“Disitulah kepentingan politik praktis yang membonceng entah itu sadar atau tidak sadar si khotib menyampaikan itu, entah dia bagian dari tim sukses atau tidak, entah dia mewakili kepentingan ideologi tertentu atau tidak. Apalagi kalau dia mewakili ideologi tertentu yang bertentangan dengan ideologi bangsa,” paparnya.
Ia mengatakakan, dalam mendengarkan khotbah umumnya pikiran jamaah itu dalam konteks kosong, fokus, gelas kosong yang diisi air. Sehingga isi ceramahi tu akan ditelan mentah-mentah karena disampaikan menggunakan mimbar agama sehingga seolah-olah itu pasti adalah bagian dari suara agama, padahal itu suara kepentingan.
“Maka di sinilah pentingnya kita sebagai jamaah yang mendengarkan khotbah, mendengarkan dakwah perlu untuk melihat siapa ini yang berdakwah, siapa dainya, siapa khotibnya dan lain sebagainya,” jelas Syarif.
Ia mengungkapkan saat adanya rilis soal ustaz radikal, dai radikal, khotib radikal, bahkan masjid radikal, pasti disambut ‘gemuruh’ suara pro dan kontra seolah-olah menjadi justifikasi bahwa ada Islamofobia, ada peminggiran peran umat Islam. Padahal faktanya memang hal tersebut diatas memang ada.
Syarif melanjutkan, kalau seseorang melabeli dirinya sebagai ustaz, tentu bicaranya dalam konteks agama. Pun kalau politisi, tentunya pasti bicaranya soal kepentingan politik dan itu tidak boleh dilakukan di mimbar dakwah.

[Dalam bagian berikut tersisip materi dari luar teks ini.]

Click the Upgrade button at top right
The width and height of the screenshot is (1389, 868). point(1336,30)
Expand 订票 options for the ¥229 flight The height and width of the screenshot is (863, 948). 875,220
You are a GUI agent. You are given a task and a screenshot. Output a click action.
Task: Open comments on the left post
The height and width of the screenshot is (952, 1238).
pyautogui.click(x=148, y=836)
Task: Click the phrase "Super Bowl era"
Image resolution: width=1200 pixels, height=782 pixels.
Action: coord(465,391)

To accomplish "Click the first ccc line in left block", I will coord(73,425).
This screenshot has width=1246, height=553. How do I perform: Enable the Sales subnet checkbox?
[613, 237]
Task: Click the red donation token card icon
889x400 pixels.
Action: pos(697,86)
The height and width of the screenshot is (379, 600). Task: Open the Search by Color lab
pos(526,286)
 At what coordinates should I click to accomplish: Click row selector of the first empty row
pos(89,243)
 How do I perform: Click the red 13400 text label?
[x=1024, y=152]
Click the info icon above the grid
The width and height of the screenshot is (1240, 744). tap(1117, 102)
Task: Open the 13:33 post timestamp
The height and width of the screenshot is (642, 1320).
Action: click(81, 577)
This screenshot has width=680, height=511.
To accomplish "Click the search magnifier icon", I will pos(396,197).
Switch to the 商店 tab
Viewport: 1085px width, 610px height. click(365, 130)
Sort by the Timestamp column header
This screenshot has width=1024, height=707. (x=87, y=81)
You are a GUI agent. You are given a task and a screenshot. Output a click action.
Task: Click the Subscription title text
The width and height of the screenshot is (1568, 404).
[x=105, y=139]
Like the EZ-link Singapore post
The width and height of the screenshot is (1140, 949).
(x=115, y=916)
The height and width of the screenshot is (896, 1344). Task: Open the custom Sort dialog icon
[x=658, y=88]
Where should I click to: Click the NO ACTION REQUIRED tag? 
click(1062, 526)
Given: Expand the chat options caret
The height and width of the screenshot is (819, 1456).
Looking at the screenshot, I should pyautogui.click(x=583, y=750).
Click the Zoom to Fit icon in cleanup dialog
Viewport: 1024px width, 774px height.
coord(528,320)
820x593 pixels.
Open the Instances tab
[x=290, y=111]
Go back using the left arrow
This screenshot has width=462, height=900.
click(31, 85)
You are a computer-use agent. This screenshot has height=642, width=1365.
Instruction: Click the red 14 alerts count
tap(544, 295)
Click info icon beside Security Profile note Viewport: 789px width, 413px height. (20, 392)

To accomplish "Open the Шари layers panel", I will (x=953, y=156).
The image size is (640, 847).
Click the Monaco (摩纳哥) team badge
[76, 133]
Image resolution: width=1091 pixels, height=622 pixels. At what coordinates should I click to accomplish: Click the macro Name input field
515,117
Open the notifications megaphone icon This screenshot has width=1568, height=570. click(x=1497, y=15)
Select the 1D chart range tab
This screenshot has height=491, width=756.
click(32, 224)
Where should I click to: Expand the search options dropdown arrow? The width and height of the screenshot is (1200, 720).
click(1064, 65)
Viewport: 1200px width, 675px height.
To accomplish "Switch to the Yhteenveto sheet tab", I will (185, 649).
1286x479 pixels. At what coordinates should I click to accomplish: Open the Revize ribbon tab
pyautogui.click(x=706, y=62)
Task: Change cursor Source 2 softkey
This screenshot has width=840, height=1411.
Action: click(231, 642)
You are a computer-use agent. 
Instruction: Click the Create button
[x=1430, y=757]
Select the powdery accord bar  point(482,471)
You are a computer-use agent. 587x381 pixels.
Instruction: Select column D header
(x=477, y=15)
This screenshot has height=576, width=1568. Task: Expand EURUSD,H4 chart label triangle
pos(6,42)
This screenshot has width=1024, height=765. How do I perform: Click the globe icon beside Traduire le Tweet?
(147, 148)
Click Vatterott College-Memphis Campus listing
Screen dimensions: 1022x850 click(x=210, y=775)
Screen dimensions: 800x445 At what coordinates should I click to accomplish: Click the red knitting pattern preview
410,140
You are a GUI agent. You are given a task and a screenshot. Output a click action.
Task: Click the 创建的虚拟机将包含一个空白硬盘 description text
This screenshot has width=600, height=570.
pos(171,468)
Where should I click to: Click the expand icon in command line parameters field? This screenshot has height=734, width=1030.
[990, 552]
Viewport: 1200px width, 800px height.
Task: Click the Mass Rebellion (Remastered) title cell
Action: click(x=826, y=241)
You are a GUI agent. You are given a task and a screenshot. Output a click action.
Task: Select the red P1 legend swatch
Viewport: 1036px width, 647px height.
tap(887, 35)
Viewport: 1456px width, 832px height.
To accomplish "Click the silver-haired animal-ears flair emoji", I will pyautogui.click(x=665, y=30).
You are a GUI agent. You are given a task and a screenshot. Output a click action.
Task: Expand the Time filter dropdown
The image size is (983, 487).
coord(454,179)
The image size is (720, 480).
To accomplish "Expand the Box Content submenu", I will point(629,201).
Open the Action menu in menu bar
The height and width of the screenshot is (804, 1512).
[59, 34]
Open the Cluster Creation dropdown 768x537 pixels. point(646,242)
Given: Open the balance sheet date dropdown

“Tapi kadang-kadang di masjid atau di mimbar dakwah, ketemu dengan ustaz-ustaz yang mungkin tidak jelas ini posisinya, dia ini sebagai dai atau sebagai politisi atau sebagai tim sukses. Nah ini yang tentunya kita perlu hati-hati,” imbuhnya.
Sebenarnya, katanya, masjid atau mimbar dakwah keagamaan tidak pernah salah. Tetapi bagaimana orang-orang yang memanfaatkannya itu. Dan biasanya ada banyak aktornya, ada DKM, ustad, dan ada juga donatur. Bahkan kadang DKM dikendalikan dan atas pesanan donatur.
“Itu memang fakta yang tidak bisa kita pungkiri, tetapi memang tidak bisa fakta ini kita generalisasi. Tidak boleh mengeneralisir sesuatu yang sebetulnya bukan fenomena umat. Ada fenomena seperti itu, kita berbohong kalau kita mengatakan itu tidak ada,” tegasnya.
Lebih lanjut, Syarif mengajak semua pihak untuk memberi perhatian kepada masjid-masjid yang ada di lingkungan pemerintahan yang disitu menjadi tempat ASN beribadah. Jangan sampai khotib maupun sebagai penceramah, yang diundang justru yang selama ini bekoar koar menolak pemerintah, menolak Pancasila, menolak Undang Undang Dasar 1945, tidak mau hormat bendera Merah Putih, tidak mau menyanyikan Indonesia Raya, dan ideologi yang dia sampaikan dalam ceramahnya, dalam tulisannya ideologi yang berbeda dengan ideologi bangsa.
“Padahal ideologi Pancasila yang sudah disepakati oleh mayoritas umat Islam dimana para ulama juga ikut terlibat disitu. NU terlibat disitu, Muhammadiyah, MUI, ikut terlibat juga organisasi-organisasi yang moderat yang wasathiyah, tidak mempersoalkan Pancasila akrena memang tidak bertentangan dengan nilai nilai Islam,” jelasnya.
Untuk itulah, Syarif mengajak para dai dan penceramah wasathiyah untuk bersuara lebih kencang untuk menyuarakan naras-narasi keagamaan, narasi Islam rahmatan lil alamin agar narasi keagamaan yang berkembang bukan narasi yang dikuasai orang-orang yang sebetulnya minoritas tapi berisik.
“Sekarang ini jamannya bukan sing waras ngalah, tetapi sekarang jamannya yang waras harus bersuara. Jangan sampai kalah sama yang tidak waras,” pungkas Syarif Hidayatullah.